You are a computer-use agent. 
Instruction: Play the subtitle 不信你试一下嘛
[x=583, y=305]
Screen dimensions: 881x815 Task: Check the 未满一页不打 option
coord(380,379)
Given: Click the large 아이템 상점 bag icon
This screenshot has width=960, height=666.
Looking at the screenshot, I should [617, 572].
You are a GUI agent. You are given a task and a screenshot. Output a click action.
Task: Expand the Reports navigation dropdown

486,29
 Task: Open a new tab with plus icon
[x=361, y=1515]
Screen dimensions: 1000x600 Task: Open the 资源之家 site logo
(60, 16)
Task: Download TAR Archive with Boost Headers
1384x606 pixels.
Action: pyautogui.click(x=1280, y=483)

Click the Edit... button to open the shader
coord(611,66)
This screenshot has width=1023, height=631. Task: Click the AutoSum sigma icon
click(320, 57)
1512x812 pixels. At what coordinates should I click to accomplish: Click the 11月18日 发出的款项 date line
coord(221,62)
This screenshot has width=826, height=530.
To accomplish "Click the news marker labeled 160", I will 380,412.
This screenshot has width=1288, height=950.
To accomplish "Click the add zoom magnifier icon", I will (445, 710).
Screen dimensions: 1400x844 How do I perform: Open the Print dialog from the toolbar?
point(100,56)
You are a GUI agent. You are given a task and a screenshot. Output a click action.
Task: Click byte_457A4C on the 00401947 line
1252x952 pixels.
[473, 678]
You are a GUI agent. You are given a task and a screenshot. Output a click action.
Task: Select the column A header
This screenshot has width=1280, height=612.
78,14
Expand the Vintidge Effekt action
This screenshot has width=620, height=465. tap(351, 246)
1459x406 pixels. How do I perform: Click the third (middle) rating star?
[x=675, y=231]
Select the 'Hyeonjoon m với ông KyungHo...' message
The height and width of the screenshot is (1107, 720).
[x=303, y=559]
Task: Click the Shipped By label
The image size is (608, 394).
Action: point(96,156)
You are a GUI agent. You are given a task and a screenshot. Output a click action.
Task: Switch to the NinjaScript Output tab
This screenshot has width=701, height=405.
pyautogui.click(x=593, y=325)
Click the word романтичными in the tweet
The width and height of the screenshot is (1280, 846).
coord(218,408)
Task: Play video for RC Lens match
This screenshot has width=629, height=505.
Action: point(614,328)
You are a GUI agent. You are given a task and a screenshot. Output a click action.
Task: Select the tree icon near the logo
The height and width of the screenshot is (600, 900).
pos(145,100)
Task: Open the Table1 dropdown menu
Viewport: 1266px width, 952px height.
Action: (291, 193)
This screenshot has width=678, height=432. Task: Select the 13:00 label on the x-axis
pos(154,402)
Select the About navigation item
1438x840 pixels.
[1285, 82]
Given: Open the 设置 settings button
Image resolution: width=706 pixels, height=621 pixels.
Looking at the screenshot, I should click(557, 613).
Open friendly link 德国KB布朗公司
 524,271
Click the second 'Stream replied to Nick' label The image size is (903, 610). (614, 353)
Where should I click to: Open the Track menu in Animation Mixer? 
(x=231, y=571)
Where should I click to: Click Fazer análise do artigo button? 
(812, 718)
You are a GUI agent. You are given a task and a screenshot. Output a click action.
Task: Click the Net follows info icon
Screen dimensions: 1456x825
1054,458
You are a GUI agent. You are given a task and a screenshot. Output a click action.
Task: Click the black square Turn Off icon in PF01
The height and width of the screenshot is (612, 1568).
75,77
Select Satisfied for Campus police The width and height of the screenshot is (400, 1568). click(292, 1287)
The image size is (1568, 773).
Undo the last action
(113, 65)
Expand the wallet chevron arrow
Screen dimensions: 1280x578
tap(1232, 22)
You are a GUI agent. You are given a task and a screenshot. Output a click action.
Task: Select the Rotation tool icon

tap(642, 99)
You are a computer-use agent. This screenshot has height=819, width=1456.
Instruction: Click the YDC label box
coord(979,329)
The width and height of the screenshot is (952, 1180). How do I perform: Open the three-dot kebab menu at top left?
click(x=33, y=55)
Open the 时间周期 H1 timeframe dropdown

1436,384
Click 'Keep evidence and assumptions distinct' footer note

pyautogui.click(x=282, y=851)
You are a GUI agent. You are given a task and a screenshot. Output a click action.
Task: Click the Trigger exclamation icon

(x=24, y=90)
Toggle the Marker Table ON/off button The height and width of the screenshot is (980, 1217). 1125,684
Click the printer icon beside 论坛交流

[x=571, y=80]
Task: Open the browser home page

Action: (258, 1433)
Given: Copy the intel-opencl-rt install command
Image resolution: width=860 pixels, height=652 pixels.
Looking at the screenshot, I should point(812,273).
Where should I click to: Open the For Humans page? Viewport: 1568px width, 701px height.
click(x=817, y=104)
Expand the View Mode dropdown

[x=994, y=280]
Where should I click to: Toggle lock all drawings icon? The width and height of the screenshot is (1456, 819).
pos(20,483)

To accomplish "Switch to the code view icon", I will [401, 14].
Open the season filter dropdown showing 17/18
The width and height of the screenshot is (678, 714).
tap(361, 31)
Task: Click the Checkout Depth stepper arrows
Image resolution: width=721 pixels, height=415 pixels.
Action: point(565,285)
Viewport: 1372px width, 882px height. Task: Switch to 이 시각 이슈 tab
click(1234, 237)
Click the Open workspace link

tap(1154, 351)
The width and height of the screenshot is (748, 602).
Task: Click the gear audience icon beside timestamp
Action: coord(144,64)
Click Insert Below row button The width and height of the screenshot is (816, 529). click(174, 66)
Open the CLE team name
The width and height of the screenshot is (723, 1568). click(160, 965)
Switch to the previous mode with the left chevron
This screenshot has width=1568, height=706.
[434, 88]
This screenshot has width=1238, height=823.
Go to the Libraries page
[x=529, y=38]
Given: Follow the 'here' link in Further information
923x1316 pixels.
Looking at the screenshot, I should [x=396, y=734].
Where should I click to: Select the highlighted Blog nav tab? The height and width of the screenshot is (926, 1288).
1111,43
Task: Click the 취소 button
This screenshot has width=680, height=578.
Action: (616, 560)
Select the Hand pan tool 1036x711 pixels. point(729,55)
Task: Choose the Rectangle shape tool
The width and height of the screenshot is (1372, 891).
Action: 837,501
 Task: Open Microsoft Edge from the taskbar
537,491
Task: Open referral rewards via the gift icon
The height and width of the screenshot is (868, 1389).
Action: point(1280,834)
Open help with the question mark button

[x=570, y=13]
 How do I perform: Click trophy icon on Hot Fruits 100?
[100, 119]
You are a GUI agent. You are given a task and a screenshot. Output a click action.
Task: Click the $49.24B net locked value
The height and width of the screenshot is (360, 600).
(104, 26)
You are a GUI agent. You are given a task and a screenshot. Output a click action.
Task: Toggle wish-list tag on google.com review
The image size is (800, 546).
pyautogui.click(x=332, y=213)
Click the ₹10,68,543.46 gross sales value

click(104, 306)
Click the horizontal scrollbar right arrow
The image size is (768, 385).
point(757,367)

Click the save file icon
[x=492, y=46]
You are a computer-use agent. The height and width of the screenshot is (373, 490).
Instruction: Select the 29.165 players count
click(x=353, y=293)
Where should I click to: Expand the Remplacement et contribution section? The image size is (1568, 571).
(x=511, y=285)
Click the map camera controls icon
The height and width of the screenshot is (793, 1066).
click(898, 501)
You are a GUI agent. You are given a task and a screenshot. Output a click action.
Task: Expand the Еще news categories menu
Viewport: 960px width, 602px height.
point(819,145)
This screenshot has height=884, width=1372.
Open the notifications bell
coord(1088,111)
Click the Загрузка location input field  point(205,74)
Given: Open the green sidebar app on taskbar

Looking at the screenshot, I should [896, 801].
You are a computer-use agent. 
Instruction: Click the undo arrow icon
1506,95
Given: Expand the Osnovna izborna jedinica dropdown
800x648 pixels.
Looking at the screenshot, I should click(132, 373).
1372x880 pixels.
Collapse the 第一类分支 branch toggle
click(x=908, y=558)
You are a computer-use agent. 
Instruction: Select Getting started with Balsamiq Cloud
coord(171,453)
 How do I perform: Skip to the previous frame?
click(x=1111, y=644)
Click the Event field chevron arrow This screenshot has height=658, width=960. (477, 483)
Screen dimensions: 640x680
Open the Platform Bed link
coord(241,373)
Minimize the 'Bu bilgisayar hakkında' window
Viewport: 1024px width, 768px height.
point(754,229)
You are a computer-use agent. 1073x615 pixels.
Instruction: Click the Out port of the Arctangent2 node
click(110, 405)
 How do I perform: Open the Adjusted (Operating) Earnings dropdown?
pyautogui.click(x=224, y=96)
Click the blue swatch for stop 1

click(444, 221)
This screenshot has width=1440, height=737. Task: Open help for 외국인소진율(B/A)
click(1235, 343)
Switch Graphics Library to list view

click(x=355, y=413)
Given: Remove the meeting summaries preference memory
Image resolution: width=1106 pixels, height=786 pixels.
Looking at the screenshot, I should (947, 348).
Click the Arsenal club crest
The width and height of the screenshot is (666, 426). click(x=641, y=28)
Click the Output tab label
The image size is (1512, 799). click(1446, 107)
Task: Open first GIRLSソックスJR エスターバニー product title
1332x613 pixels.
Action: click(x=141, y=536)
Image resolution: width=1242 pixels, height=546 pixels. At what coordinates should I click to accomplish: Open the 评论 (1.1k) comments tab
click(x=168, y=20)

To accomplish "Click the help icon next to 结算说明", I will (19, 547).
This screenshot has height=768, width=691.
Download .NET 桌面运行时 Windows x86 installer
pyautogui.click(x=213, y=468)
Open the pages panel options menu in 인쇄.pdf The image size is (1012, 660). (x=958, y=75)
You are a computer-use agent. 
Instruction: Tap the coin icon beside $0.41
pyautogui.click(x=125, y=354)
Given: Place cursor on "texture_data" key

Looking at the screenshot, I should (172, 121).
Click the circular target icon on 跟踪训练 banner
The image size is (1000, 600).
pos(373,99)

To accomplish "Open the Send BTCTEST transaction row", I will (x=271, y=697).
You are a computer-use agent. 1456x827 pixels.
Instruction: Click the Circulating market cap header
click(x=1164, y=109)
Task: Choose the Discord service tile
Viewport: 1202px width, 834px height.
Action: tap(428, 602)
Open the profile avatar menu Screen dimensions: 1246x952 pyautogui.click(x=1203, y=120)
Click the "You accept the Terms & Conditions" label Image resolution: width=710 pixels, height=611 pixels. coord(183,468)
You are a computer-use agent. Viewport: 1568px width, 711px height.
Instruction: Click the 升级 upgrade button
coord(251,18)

### TASK PROMPT
Reproduce the listing verbatim, from the line with "Screen dimensions: 1000x600" up to and including the line with "will (445, 710).".

### EXERCISE RESPONSE
Screen dimensions: 1000x600 Task: Open the 资源之家 site logo
(60, 16)
Task: Download TAR Archive with Boost Headers
1384x606 pixels.
Action: pyautogui.click(x=1280, y=483)

Click the Edit... button to open the shader
coord(611,66)
This screenshot has width=1023, height=631. Task: Click the AutoSum sigma icon
click(320, 57)
1512x812 pixels. At what coordinates should I click to accomplish: Click the 11月18日 发出的款项 date line
coord(221,62)
This screenshot has width=826, height=530.
To accomplish "Click the news marker labeled 160", I will 380,412.
This screenshot has width=1288, height=950.
To accomplish "Click the add zoom magnifier icon", I will (445, 710).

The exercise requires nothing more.